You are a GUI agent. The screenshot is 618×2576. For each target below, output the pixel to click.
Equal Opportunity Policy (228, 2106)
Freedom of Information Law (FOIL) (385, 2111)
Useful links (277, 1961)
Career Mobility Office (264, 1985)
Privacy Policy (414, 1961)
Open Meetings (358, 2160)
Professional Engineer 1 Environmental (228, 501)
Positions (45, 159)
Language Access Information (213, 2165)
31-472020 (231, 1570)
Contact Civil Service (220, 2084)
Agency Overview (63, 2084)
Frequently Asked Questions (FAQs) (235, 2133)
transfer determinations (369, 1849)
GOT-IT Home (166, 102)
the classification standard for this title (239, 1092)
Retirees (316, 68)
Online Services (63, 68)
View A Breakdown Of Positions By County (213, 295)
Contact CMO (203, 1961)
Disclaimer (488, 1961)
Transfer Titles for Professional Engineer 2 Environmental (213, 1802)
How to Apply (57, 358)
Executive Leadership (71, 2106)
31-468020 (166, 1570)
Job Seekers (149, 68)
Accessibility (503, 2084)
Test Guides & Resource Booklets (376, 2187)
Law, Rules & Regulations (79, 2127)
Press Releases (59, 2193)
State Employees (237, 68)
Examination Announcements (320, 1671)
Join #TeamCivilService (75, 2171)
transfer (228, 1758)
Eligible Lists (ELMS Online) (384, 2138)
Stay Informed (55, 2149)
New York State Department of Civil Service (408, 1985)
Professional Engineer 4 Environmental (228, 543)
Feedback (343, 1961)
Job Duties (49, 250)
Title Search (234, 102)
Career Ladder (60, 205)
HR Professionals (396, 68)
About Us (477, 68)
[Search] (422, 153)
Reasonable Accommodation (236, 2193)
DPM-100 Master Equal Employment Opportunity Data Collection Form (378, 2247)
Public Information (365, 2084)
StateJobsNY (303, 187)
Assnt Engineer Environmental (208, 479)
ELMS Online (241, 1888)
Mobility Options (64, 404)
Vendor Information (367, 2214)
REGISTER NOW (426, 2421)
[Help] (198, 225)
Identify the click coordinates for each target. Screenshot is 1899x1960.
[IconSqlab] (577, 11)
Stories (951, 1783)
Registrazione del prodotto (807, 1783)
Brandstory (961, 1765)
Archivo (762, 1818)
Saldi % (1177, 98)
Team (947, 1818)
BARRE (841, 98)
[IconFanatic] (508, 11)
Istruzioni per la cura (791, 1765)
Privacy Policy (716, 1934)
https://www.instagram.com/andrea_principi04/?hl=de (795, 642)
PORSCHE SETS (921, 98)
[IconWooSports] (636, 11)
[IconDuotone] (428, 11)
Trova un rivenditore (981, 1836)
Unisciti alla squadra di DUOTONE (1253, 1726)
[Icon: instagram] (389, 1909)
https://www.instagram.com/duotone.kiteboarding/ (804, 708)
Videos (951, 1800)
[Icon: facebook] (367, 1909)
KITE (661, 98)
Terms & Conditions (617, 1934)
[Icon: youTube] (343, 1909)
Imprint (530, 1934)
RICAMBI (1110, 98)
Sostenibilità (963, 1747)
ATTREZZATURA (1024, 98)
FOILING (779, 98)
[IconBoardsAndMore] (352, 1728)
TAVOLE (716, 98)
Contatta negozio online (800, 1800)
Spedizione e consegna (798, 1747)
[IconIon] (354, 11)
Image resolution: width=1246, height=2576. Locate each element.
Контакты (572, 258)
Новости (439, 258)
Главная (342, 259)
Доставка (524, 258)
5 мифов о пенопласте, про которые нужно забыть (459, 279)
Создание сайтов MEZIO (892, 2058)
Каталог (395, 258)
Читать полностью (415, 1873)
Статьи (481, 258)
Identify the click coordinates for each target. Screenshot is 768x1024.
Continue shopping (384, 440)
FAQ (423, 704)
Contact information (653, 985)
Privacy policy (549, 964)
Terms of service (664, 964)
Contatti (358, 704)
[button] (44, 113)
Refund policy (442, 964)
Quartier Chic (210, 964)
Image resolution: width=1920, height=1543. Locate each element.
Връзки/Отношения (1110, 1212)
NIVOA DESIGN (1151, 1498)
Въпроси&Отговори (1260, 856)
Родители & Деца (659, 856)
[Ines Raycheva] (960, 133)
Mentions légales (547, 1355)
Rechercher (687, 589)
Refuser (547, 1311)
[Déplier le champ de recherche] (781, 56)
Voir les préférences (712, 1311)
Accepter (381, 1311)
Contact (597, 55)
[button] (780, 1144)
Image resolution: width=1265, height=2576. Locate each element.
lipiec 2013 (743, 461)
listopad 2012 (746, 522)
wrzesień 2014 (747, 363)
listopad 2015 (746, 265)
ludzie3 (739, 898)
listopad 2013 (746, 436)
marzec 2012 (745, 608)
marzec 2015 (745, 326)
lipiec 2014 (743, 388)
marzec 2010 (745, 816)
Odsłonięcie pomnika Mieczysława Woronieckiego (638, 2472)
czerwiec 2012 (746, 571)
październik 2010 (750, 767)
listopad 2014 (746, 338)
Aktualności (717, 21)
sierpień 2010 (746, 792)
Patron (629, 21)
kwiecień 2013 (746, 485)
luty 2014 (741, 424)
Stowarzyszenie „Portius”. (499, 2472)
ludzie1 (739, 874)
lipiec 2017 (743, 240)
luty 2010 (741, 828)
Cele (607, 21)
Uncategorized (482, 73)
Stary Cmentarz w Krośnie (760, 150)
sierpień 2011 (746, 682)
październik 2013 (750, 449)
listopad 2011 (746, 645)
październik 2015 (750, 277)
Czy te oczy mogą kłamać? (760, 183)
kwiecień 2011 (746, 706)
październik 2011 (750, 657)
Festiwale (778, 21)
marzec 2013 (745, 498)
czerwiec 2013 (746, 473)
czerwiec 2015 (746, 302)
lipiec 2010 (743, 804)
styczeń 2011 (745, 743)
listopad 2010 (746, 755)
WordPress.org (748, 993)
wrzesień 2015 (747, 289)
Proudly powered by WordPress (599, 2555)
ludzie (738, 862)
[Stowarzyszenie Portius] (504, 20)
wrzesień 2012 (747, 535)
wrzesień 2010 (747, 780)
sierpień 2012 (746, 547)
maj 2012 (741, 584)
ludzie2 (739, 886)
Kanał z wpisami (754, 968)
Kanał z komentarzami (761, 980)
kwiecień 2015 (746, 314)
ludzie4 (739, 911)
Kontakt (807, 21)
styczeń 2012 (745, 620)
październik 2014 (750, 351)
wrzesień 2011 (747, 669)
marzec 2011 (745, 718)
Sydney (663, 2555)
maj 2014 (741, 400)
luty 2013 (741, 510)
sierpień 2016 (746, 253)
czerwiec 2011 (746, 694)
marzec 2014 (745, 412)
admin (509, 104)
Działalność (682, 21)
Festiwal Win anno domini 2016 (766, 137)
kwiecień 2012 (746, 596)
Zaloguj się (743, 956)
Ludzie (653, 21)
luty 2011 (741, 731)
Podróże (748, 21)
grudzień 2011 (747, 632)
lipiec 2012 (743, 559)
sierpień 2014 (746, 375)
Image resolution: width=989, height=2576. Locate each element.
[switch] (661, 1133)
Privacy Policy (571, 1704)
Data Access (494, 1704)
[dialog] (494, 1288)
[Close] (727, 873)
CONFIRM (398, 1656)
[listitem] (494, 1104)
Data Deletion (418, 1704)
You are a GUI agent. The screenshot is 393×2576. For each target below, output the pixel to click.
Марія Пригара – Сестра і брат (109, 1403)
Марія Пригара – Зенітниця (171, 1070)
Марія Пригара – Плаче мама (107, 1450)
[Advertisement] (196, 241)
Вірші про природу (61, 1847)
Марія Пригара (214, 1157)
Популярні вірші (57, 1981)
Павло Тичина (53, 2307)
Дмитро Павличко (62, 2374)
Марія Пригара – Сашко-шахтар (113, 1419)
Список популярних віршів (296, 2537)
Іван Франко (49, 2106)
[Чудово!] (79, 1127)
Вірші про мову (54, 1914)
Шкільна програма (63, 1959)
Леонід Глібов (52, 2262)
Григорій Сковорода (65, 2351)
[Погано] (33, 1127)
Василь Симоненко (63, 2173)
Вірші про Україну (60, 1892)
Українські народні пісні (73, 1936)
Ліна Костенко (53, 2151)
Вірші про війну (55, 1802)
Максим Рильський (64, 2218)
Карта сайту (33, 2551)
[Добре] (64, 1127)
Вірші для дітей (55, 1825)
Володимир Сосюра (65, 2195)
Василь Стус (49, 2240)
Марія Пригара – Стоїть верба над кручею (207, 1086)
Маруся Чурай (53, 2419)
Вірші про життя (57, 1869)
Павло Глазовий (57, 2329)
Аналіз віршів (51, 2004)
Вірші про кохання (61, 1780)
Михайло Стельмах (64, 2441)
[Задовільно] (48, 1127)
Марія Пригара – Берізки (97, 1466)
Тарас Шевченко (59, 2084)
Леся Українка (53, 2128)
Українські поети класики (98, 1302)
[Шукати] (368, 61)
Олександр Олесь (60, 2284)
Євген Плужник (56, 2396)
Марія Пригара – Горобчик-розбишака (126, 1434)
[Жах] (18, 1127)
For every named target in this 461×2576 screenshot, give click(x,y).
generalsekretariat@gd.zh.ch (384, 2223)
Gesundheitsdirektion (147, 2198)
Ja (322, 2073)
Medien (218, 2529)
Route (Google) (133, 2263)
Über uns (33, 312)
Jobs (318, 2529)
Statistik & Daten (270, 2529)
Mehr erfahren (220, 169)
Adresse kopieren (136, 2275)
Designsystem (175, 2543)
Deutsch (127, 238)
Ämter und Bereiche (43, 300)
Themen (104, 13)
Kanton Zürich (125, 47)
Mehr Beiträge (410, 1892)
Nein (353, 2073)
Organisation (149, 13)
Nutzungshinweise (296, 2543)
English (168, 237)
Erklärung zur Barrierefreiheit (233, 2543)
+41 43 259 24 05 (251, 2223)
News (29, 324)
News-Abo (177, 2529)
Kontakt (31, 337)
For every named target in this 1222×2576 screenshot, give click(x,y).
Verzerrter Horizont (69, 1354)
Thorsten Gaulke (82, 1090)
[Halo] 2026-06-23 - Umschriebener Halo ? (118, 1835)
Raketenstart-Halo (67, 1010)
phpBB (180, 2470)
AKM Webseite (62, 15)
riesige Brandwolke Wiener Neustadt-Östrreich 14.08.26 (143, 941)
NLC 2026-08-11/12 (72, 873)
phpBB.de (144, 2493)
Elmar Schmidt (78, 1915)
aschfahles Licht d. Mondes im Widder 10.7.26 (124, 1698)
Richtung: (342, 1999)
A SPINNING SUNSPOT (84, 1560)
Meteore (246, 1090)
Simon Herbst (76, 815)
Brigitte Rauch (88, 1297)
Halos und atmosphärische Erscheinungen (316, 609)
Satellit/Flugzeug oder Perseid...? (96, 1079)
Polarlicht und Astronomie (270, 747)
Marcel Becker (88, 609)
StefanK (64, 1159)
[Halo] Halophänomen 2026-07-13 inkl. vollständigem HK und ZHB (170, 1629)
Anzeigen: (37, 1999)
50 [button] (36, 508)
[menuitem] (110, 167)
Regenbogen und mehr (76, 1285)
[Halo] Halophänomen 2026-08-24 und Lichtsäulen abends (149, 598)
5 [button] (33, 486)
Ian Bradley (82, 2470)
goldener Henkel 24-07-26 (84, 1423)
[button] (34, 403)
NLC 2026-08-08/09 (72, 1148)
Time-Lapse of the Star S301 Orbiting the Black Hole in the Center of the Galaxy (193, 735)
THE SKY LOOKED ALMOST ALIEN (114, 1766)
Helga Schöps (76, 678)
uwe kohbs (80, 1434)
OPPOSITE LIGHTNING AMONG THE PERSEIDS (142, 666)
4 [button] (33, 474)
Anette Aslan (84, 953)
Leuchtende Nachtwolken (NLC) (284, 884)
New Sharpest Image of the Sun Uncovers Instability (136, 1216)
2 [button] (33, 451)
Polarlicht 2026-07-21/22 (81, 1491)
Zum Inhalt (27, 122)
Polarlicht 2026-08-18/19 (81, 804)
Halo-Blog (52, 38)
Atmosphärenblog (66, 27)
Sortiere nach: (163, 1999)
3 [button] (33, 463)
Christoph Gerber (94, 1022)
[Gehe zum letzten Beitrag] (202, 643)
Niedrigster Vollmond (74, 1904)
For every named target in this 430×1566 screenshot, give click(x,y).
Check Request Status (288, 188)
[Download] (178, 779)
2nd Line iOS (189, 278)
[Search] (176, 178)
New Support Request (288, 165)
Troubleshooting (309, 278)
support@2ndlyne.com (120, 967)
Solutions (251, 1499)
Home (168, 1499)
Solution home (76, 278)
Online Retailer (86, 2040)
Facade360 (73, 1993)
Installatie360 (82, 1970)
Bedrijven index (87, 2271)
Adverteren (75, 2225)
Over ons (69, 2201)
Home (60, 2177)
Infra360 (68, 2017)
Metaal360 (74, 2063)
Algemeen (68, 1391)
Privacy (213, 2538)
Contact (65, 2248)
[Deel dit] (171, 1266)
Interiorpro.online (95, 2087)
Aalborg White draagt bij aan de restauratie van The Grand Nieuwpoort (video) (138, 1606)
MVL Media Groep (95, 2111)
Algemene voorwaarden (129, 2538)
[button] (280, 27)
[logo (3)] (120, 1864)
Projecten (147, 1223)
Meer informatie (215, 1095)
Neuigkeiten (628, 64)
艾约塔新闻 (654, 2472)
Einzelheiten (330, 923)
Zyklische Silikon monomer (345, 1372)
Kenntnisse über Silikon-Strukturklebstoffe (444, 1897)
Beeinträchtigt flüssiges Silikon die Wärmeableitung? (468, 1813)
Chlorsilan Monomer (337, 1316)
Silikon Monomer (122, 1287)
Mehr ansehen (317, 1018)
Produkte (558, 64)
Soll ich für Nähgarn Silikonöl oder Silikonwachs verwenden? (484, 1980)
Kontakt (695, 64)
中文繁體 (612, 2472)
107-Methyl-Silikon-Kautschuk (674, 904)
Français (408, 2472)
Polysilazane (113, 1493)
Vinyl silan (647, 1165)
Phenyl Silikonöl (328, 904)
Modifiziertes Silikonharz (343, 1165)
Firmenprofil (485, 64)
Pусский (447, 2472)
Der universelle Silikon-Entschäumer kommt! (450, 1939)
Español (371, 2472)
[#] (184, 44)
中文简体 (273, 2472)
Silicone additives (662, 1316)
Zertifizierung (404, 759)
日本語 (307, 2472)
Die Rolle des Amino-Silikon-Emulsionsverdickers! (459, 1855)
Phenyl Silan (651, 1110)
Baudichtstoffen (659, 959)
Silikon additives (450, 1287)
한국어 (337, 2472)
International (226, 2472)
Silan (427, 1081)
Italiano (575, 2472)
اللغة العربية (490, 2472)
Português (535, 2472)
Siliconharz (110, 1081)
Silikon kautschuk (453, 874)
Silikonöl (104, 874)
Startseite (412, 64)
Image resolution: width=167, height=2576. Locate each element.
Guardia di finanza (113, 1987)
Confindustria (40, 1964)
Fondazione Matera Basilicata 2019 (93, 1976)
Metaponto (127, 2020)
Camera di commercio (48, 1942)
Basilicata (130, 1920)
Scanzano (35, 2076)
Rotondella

#####

*TASK ITEM*
Once the line with "ludzie4 (739, 911)" is found in the records above, print exactly that line and every line after it through the line with "luty 2011 (741, 731)".

*RESULT BELOW*
ludzie4 (739, 911)
Kontakt (807, 21)
styczeń 2012 (745, 620)
październik 2014 (750, 351)
wrzesień 2011 (747, 669)
marzec 2011 (745, 718)
Sydney (663, 2555)
maj 2014 (741, 400)
luty 2013 (741, 510)
sierpień 2016 (746, 253)
czerwiec 2011 (746, 694)
marzec 2014 (745, 412)
admin (509, 104)
Działalność (682, 21)
Festiwal Win anno domini 2016 (766, 137)
kwiecień 2012 (746, 596)
Zaloguj się (743, 956)
Ludzie (653, 21)
luty 2011 (741, 731)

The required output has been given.